Antimanuel de droit du travail: « les auteurs n’analysent pas le plafonnement des indemnités des licenciement abusifs : »
Un employé devrais avoir le droit de demander 4 fois la valeur de l’entreprise pour ce qu’il considère *lui* comme une licenciement abusif alors même que les juges sont très loin d’être neutre ?
Vous trouveriez juste qu’il n’y aie pas de plafonnement pour les crimes de droits commun ?
Pourquoi ne pas laisser le choix aux juge de mettre 100 ou 200 ans de prison pour un feu rouge grillé ?
votre article: « il est donc à prévoir que cette mesure dissuade une grande majorité des salariés de faire valoir leurs droits »
Leur droit à être invirable quand l’entreprise ne veut plus d’eux pour plein de raisons ? Quand le consentement mutuel n’est plus là pour une coopération, c’est absurde de vouloir le forcer ou le transformer en contrainte dissymétrique.
Le droit pour chaque employé d’être un risque mortel pour des entreprises qui en font vivre des dizaines d’autres ?

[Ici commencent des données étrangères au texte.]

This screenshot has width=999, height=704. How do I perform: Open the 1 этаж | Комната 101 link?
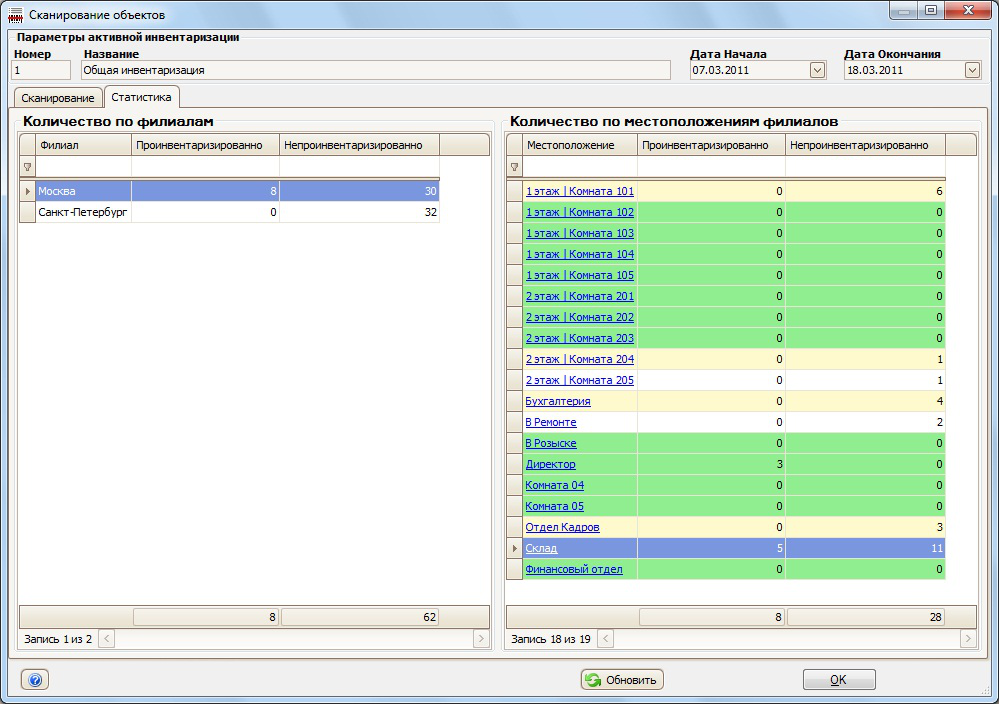[579, 191]
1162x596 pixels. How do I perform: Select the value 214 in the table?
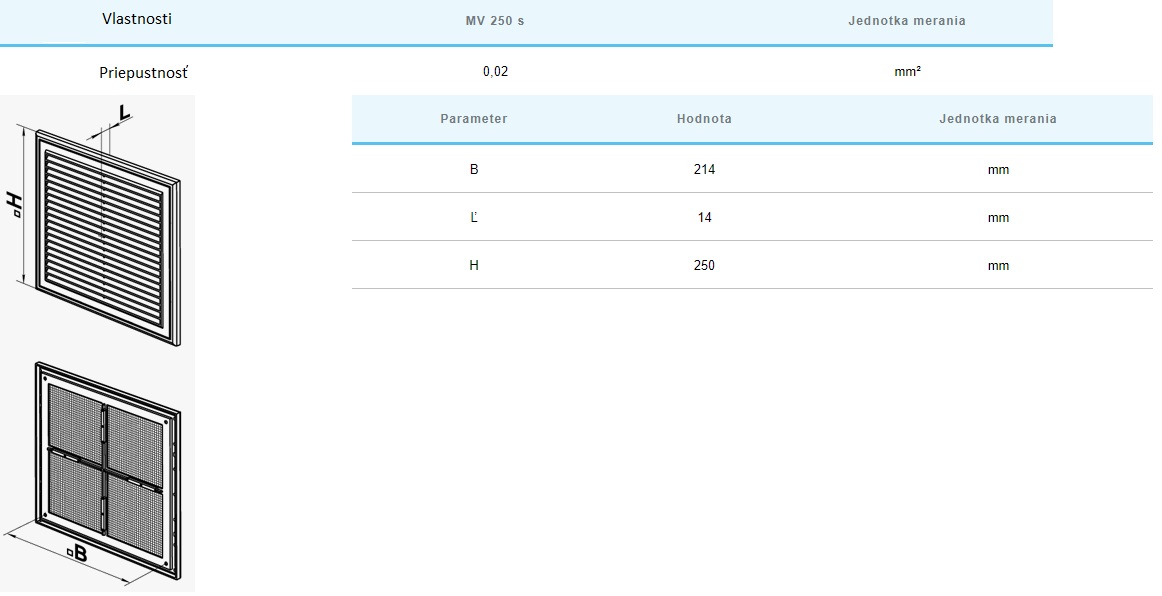click(704, 169)
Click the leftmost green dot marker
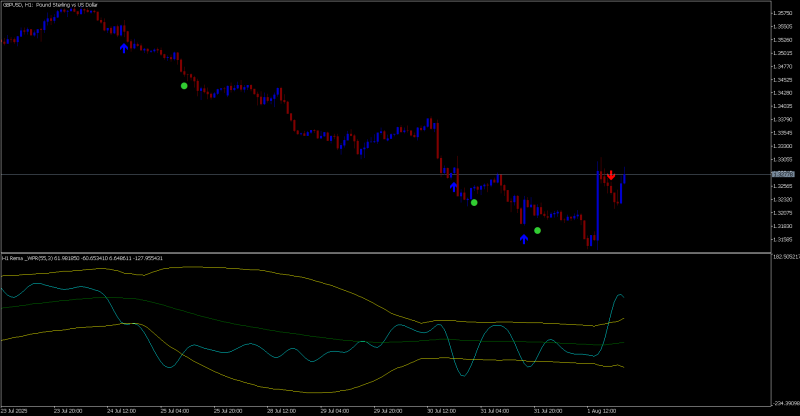This screenshot has width=800, height=416. [184, 86]
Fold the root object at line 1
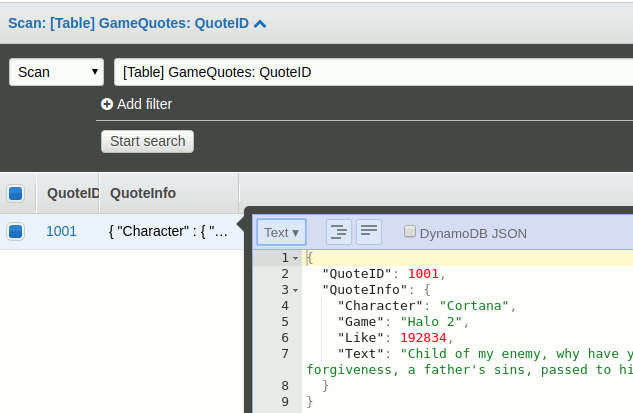 click(295, 258)
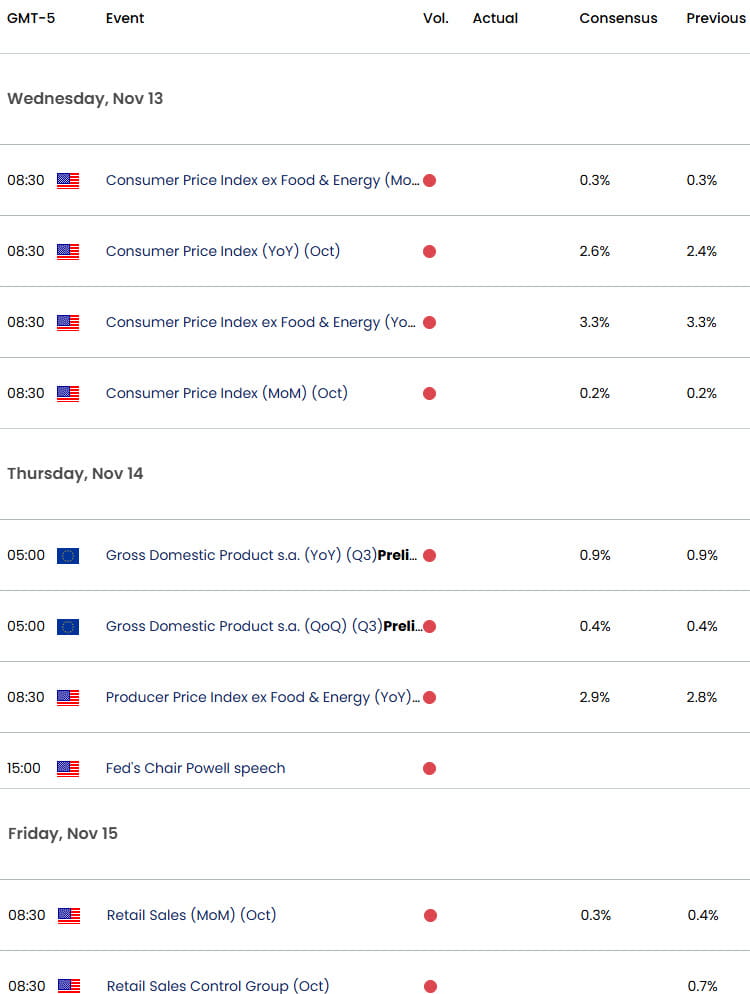Open Consumer Price Index (YoY) (Oct) details
Viewport: 750px width, 994px height.
coord(222,252)
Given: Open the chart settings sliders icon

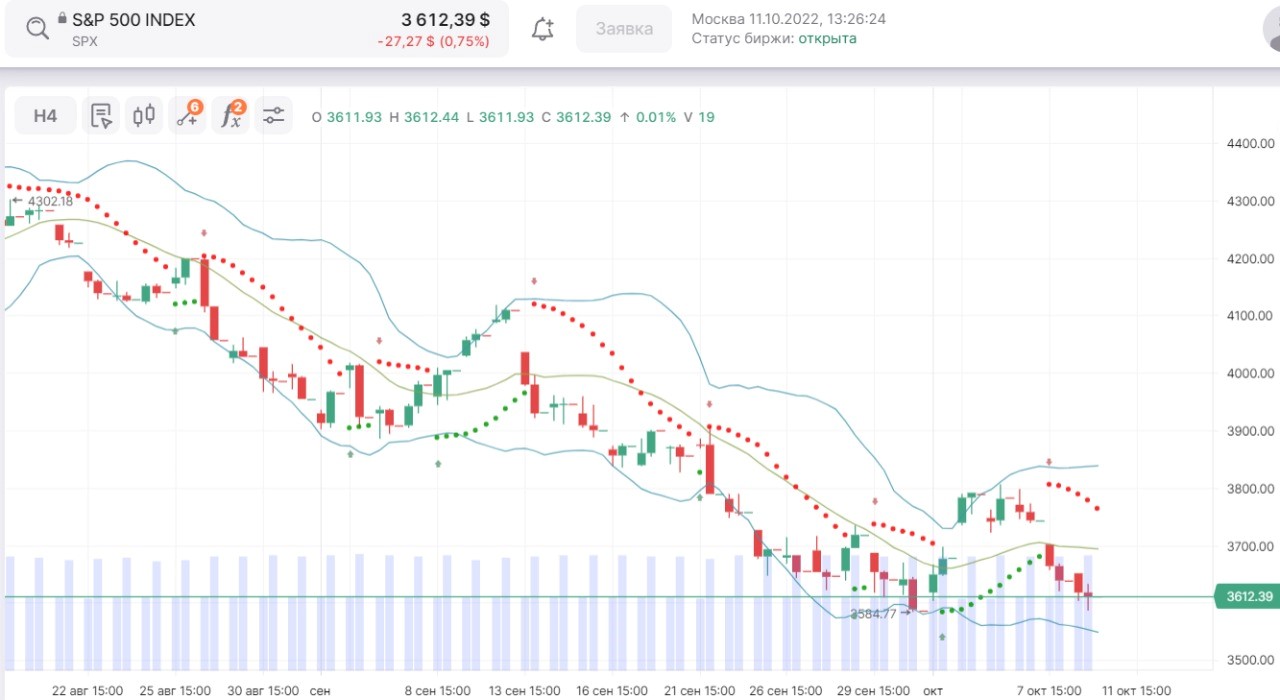Looking at the screenshot, I should tap(273, 116).
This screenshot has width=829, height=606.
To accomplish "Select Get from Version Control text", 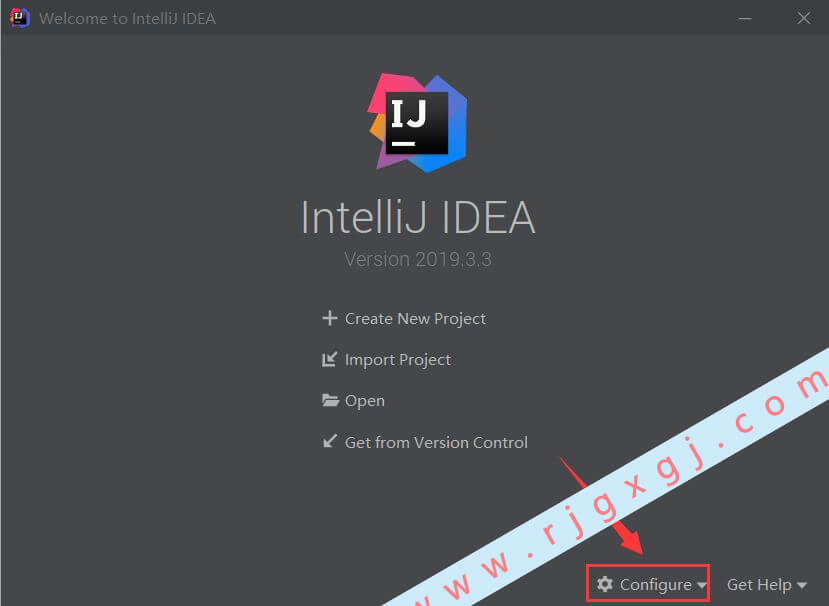I will [x=436, y=441].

Pour une PME un employé a virtuellement un potentiel droit de vie et de mort sur l’entreprise et donc un autre individu qui a souvent sué sang et eau pour la monter. Quid de la réciproque ?
A lire les commentaires sur chacun des articles contestés de cette proposition de loi on reste pantois: alors que rien ne change par comparaison avec le code du travail actuel, à part donner un jour de congés sup pour le décés de membre de sa famille au second degré, pourquoi se donner la peine de pondre ce document, vite, tras vite avant les prochaines élections. Quel est l’arbre qui se cache au mlieu de la forêt?
L’objet de l’article est d’insister sur les rumeurs infondées.
L’objet du second article est de relativiser les apports proposés, quand il y a matière à relativiser.
Il ne s’agit ni d’un exposé exhaustif, ni d’une analyse politique sur les raisons ayant poussé le Gouvernement à envisager une telle loi.